Brief: For each line below that holds "navigation", return the line as it stands.

Dataset items:
--- START ---

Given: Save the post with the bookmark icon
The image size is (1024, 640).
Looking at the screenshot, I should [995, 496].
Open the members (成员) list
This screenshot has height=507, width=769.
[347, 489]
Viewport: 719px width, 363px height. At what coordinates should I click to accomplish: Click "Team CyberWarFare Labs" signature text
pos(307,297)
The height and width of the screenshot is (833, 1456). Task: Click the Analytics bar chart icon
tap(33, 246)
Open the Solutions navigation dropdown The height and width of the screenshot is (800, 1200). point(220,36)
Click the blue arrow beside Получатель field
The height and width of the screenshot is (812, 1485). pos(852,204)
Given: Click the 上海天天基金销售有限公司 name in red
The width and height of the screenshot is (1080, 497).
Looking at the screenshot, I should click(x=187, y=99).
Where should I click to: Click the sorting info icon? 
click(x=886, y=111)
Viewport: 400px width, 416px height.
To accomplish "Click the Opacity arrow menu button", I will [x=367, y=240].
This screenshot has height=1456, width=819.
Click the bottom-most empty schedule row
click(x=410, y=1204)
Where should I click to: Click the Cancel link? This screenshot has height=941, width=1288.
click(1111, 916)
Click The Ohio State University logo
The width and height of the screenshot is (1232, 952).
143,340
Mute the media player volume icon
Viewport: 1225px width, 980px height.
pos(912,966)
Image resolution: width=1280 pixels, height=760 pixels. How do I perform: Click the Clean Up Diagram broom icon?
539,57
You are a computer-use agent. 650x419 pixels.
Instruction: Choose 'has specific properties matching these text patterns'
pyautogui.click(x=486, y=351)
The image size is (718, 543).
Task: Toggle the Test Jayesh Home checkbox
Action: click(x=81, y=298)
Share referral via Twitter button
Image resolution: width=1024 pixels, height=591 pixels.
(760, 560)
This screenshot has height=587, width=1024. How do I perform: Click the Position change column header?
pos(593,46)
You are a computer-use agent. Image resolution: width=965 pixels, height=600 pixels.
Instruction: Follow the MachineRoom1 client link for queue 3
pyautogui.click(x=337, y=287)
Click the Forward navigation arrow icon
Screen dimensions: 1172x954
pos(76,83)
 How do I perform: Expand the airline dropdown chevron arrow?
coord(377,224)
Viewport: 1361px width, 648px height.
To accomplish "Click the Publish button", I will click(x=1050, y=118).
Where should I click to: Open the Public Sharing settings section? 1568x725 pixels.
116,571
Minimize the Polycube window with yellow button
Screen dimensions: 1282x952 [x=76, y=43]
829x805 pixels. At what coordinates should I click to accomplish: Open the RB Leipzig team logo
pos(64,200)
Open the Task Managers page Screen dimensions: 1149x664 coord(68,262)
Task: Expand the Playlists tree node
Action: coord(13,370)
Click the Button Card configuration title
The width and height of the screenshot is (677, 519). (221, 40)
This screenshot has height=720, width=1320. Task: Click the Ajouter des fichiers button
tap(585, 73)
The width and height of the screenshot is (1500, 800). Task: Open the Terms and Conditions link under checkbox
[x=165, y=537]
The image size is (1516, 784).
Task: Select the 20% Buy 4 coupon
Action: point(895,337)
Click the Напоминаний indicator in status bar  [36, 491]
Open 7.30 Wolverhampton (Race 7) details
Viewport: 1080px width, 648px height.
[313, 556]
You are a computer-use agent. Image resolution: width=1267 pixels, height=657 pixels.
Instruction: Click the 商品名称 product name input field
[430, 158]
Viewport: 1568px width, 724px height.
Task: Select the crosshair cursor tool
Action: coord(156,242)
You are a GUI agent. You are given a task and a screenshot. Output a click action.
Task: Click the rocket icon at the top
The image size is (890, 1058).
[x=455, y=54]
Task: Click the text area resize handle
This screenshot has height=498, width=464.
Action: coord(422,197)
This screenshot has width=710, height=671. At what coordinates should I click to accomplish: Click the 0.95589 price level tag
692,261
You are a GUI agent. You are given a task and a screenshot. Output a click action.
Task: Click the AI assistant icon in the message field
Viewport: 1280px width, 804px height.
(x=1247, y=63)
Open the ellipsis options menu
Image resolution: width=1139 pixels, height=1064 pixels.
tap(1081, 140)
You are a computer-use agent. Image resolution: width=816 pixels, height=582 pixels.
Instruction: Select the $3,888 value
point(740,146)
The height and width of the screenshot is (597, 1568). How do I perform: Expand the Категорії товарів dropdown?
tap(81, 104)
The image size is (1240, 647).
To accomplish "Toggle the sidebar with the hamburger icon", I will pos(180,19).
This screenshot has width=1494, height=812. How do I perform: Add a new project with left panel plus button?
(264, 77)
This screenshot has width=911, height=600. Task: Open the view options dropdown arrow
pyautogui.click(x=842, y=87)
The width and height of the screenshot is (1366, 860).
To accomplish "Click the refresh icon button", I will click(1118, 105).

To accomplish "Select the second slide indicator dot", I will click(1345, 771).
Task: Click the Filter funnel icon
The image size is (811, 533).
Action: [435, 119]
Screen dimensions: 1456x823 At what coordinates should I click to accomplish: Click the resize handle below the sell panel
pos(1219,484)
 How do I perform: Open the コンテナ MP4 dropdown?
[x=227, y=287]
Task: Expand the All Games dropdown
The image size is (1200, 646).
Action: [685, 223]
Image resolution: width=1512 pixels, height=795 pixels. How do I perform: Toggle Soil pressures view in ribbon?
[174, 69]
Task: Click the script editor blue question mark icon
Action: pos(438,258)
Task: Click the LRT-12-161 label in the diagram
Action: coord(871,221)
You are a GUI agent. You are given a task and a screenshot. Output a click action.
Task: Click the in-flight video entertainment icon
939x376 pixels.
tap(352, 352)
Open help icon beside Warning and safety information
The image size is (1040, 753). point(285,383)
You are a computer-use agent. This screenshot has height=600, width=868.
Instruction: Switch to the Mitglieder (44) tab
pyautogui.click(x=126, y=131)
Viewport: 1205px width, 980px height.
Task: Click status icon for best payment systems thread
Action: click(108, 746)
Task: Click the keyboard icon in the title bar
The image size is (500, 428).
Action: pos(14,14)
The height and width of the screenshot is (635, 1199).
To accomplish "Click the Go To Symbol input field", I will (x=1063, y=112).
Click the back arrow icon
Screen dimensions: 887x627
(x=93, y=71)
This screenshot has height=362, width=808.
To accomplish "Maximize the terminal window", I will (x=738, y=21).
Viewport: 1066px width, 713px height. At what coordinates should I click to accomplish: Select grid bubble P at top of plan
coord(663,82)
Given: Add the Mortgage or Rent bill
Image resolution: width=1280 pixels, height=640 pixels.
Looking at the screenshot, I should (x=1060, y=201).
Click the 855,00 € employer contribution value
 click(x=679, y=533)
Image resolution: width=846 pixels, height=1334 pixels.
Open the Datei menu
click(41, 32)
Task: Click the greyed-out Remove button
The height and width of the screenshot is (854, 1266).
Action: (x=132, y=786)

--- END ---

Your solution:
Open the Solutions navigation dropdown The height and width of the screenshot is (800, 1200). point(220,36)
Click the Forward navigation arrow icon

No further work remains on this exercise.